Derek Lyng may be stepping into Brian Cody’s shoes but he’s determined to walk his own path.
It’s now six months since Lyng formally succeeded the 11-time All-Ireland winning manager but his reign has been fairly low-key so far, something that’s about to change with Tipperary coming to UPMC Nowlan Park in the second round of the Allianz League on Sunday.
Kilkenny are now into an eighth year without an All-Ireland and whether or not he can bridge the gap to 2015 is, ultimately, what his term in charge will be judged on, the relative famine bringing an extra burden on top of replacing the most successful manager in GAA history.
To that end, might he have been better off allowing someone else to pick up the mantle from Cody before putting his hand up when the job came around again?
“No, didn’t enter into my mind at all, that doesn’t bother me,” he insisted. “Like, I don’t wake up every day comparing myself to anybody else to be honest.
“I’m privileged to get the job but I’m determined to just get working on it and put my own stamp on it. The expectations are always there with Kilkenny, that’s to be as successful as you can possibly be, winning All-Irelands, that’s no different for me. That’s fine. I have no issue with that.”
He added: "If you try to compare yourself to him or try to look at it from that perspective, I don't think I would have went for the job, to be honest. I don't see it like that at all.
“Once I feel that we're maximising the potential of the team and that we're working really hard as a group, that's my expectation. Whatever happens after that, happens.”
Lyng prepared himself as diligently for this job as could reasonably be expected. Having served six seasons as a Cody selector, he stepped aside and took on the county’s under-20 team, leading them to last year’s All-Ireland title.

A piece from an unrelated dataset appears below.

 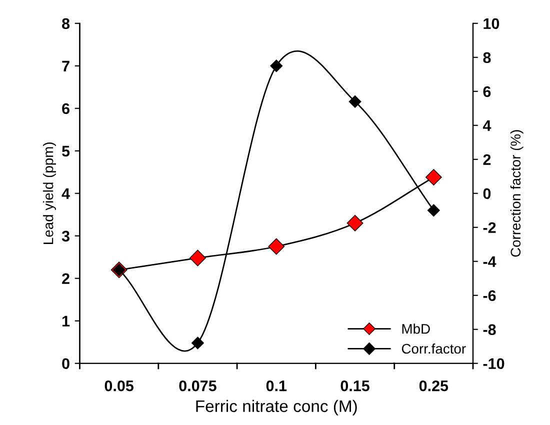 I want to click on x-axis-title: Ferric nitrate conc (M), so click(x=276, y=408).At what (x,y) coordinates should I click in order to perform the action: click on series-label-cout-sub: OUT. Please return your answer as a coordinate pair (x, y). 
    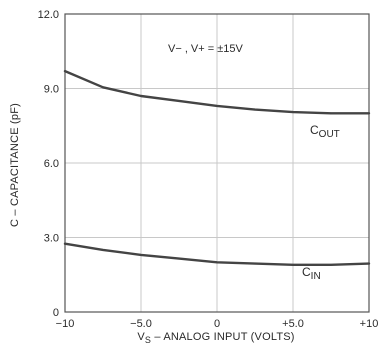
    Looking at the image, I should click on (330, 134).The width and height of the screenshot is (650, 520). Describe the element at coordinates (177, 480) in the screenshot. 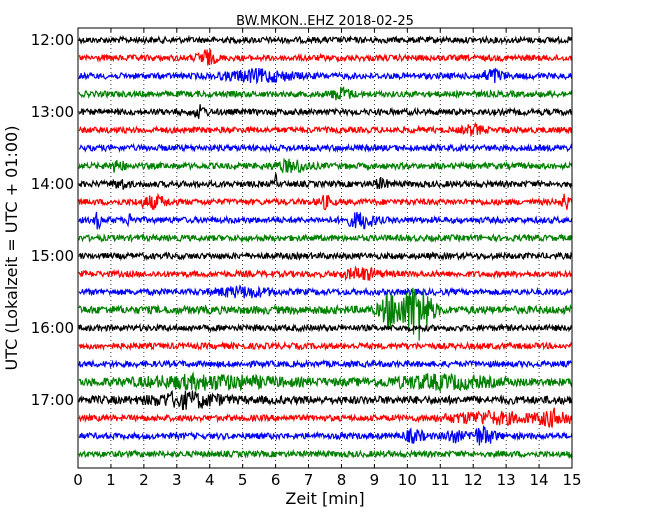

“I think there was a curiosity or I had an ambition to manage at some point myself and I was very grateful for the opportunity to go into the senior set up at that point because I was still relatively young and had only finished club hurling at the time. And getting the opportunity to work with Brian, Mick Dempsey and James McGarry, it was a super opportunity.
“But then as time moves on you can’t stay forever there and for myself I always had that ambition that I would like to go and manage, be it at club level, it wasn’t necessarily at county level, and the opportunity with the under-20s came up and I was happy to take it.

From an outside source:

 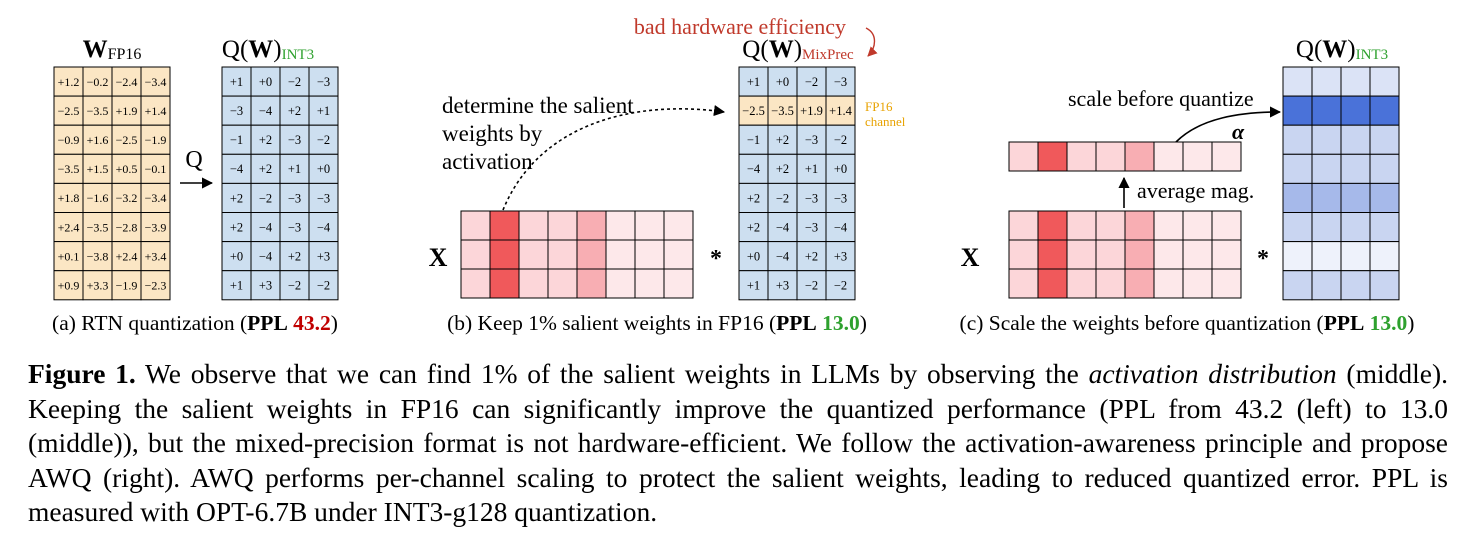 What do you see at coordinates (324, 257) in the screenshot?
I see `int3-matrix-value: +3` at bounding box center [324, 257].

“And when you take a job then you focus on that and you want to do the best you can and I suppose that’s where the opportunity came then for the senior.”
Lyng was the most obvious successor to Cody when the job came up as Henry Shefflin was already ensconced in Galway and while, in theory, he could have changed horses, it’s not something that typically happens at inter-county level.
Bar they meet in the League final or semi-final, Lyng won’t share a sideline with his former Kilkenny teammate until he brings his Galway side to Nowlan Park in the Leinster Championship on April 30.
"It will be different,” Lyng acknowledges. “To be honest, the only thing I'll be concerned about is having the team ready to play Galway. That's enough of a concern. It doesn't really bother me who's on the line, to be honest.”
Lyng’s hand was weakened before he took charge of a single training session with the news that Conor Browne, James Maher, Michael Carey and Richie Leahy were opting out for this season, while Ballyhale’s Brian Cody will not be back on board this year despite returning from injury recently as he has left for Australia.
“Ideally you'd like to have everybody but fellas have personal decisions to make and travelling is obviously something that was important to them.
“I would never try to talk somebody out of it either if that's what you want to do, that's no problem. For me then it's about the opportunity it affords other players.
“And we have plenty of hurlers in Kilkenny who would give anything to be in here and to be on the panel, and that's what we're looking for as well. So it's ok, we have plenty of fellas to pick from.”
One who starred for Lyng’s under-20s last year, Billy Drennan, is already catching the eye having hit 0-9 and 2-4 against Offaly and Laois respectively in the Walsh Cup before slotting 1-8 in his League debut against Antrim last Saturday.
“He has started well but I wouldn't be putting a huge expectation on Billy yet,” Lyng cautioned. “I think he's only turning 20 this year so it's early doors, but he's a good fella. He's training really well.
“We have a lot of the under-20s in with us at the minute. As the year goes on, we'll see how that progresses. We have a competitive panel and it's good to see some of the younger players putting their hands up already. That's what we want."